■ **STORED DATA**:
────────────────────

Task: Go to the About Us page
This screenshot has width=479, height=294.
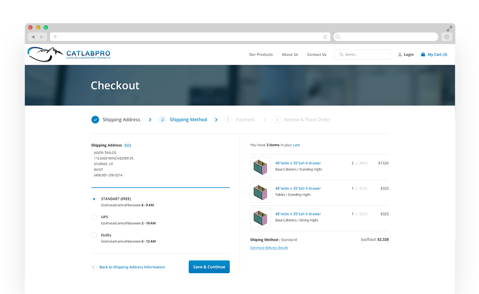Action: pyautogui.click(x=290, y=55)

────────────────────

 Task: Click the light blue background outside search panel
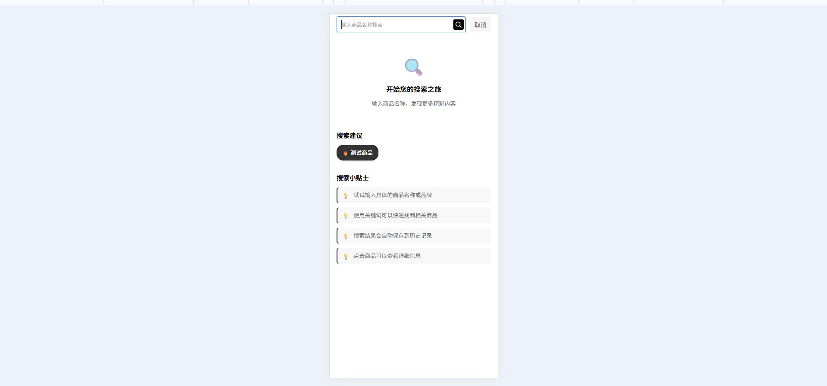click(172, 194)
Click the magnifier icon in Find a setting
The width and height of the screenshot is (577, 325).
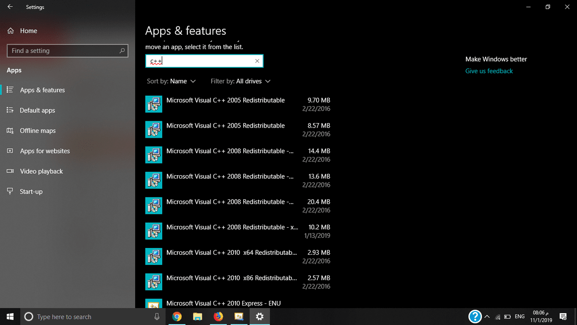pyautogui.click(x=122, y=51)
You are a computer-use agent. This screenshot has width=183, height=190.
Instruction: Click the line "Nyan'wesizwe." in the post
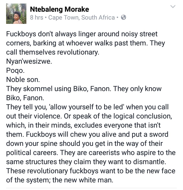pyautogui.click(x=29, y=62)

────────────────────

■ **WHAT THIS TASK INVOLVES**: Copy back exactly the lines above from the one containing "Click the magnifier icon in Find a setting" through the one containing "You are a computer-use", and leave every picture behind.

■ **REPLY TO THE EXERCISE**:
Click the magnifier icon in Find a setting
The width and height of the screenshot is (577, 325).
pyautogui.click(x=122, y=51)
You are a computer-use agent. This screenshot has width=183, height=190.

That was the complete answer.